Can a US-born Pope confront ‘Americanism’ or is it just a ‘phantom heresy’?

Charles Collins/Crux• May 25, 2025

A pope from the United States. That was the biggest surprise on 8 May when the new pontiff, Chicago-native Robert Francis Prevost, was announced as Pope Leo XIV.

But it is important not to make too much of Leo’s nationality. For one thing, Prevost hadn’t lived in the United States for decades.

He was the head of his Augustinian order in Rome from 2001 until 2013, when Pope Francis sent him to lead a diocese in Peru. Prevost had served as a missionary in Peru early in his priesthood. In 2023, after a decade in the leadership of the Peruvian diocese of Chicalayo, Prevost returned to Rome to head the Vatican’s Dicastery for Bishops.

Leo, in short, spent the majority of his adult life outside of the United States. Yet, at the same time, there are already notable signs that Pope Leo XIV will have an impact on the United States.

The US press has certainly highlighted this connection, especially in Chicago, the nation’s historic “second city”. Chicago sports fans are already dressing up in outfits reflecting their newest famous son.
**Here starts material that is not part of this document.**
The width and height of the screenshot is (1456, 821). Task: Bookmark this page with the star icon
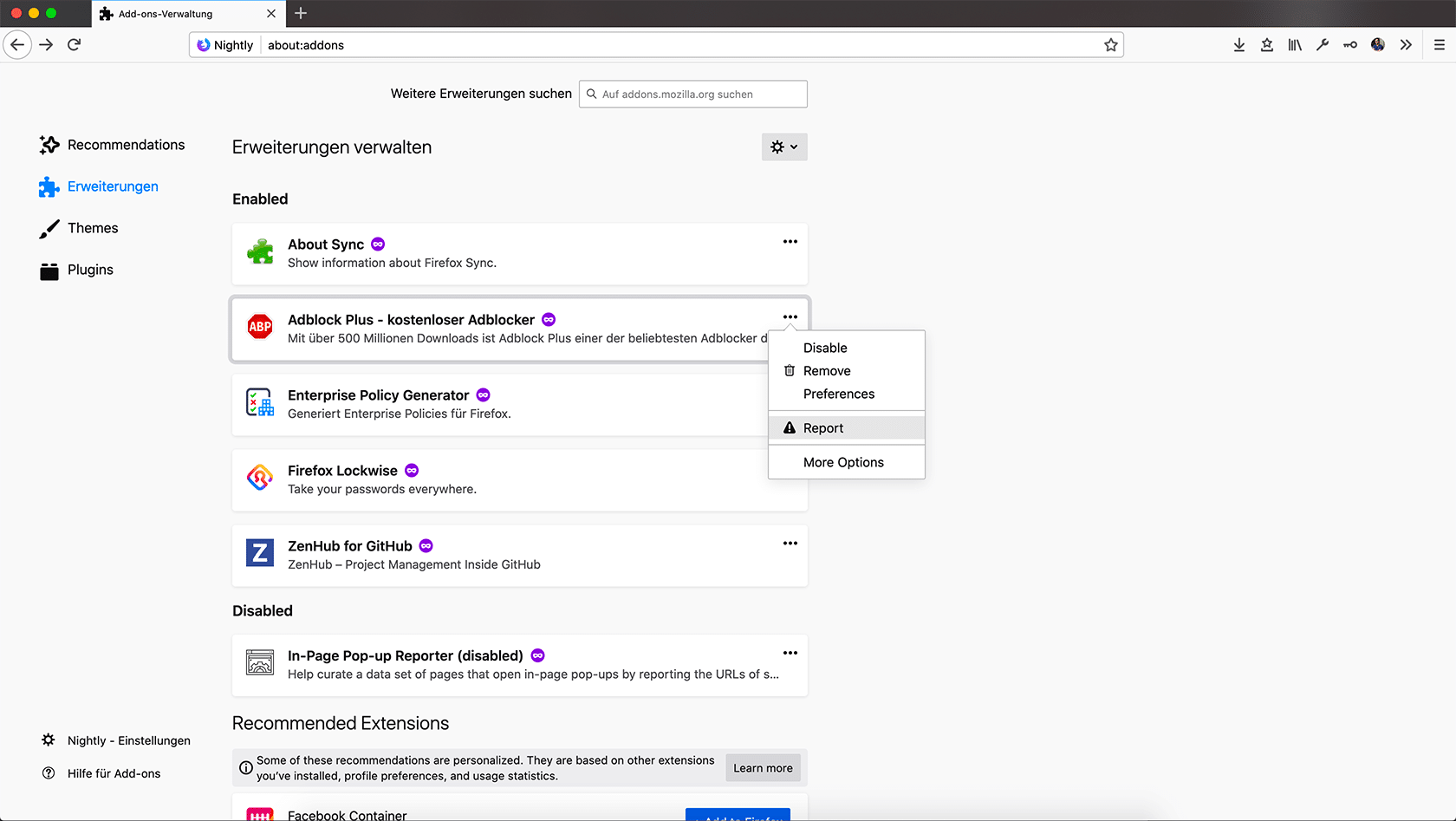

World leaders are also taking note.

After his official inauguration, the pontiff met with US Vice President JD Vance and US Secretary of State Marco Rubio.

Russian President Vladimir Putin has said he won’t meet for peace talks on Ukraine in the Vatican, which US President Donald Trump suggested Leo had offered (this supposed request has not been confirmed by the Vatican). Such an offer might have been more amenable to the Russian leader if the new pontiff were from somewhere else.

More importantly, it is wise to look at the Pope’s own words. Leo XIV has frequently named Leo XIII as his inspiration for choosing the name. Leo XIII reigned from 1878 until 1903 and is most famous for the encyclical Rerum novarum, which set the foundations of modern Catholic social doctrine supporting the rights of workers and opposing both atheistic socialism and laissez-faire capitalism.

In his recent address to leaders of the Eastern Catholic churches, Leo XIV also noted how his predecessor supported and legislated for those churches, showing he is fully informed of his 19th-century pontiff namesake.

It wasn’t only the Eastern Church to which Pope Leo XIII turned his eyes – he took a great interest in the United States.

In a series of documents from 1895-1899, the previous Leo condemned what he called “Americanism”.

Briefly, “Americanism” as Leo XIII understood it, was a position that tended to support public debate to make decisions, including doctrinal ones; endorsed the absence of the Catholic Faith from public schools; and tended to weaken laws protecting marriage, including the general use of divorce in America. Some go so far to describe it as the “subversion of primary truths“, with important relevance today given the so-called culture wars.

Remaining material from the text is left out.